All of the lines below need to be copied exactly, apart from the pictures.
◆ ◆ ◆
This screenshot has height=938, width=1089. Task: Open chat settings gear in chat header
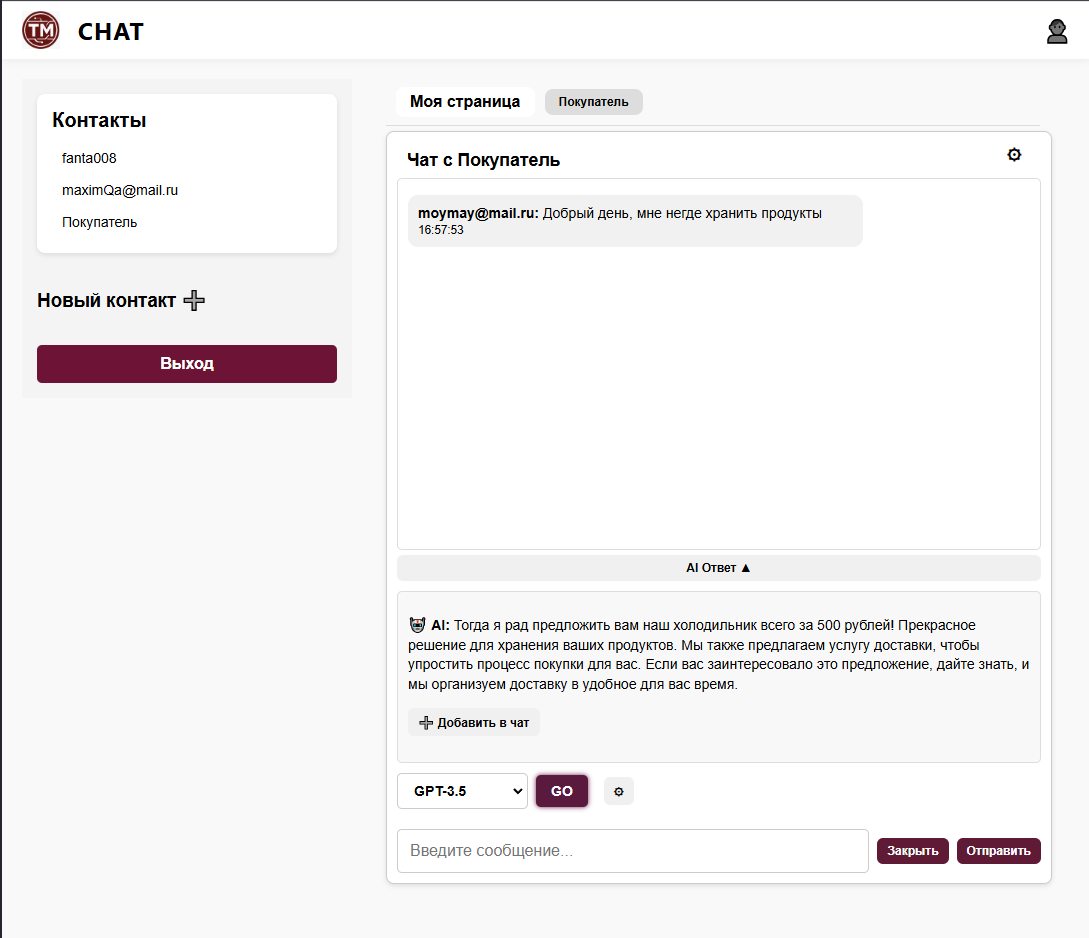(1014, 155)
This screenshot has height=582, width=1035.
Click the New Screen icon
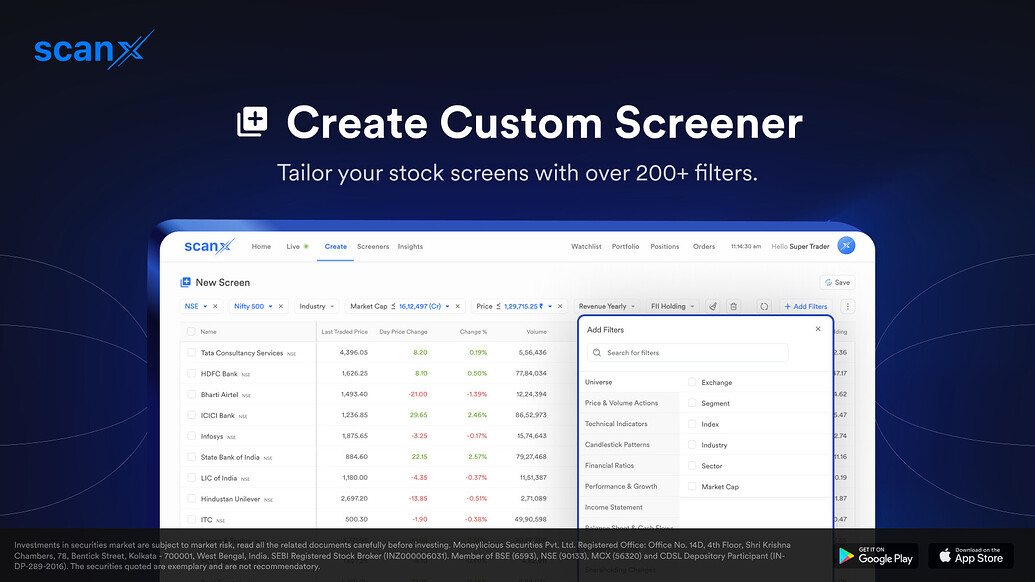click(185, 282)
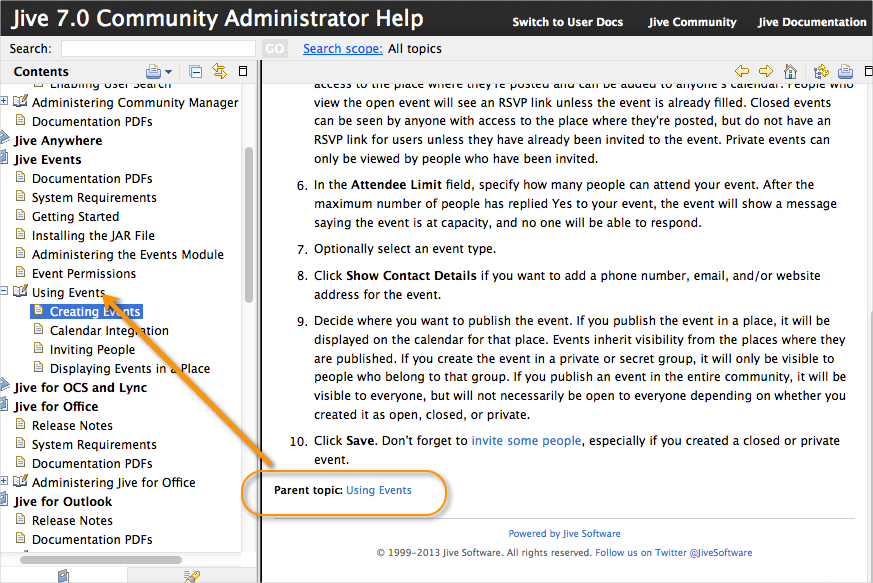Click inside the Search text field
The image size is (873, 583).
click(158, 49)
◆ ◆ ◆
== FINISHED TASK ==
This screenshot has height=938, width=1089. Task: Open chat settings gear in chat header
(1014, 155)
This screenshot has height=582, width=1035.
Click the New Screen icon
click(185, 282)
Click inside the Search text field
The image size is (873, 583).
click(158, 49)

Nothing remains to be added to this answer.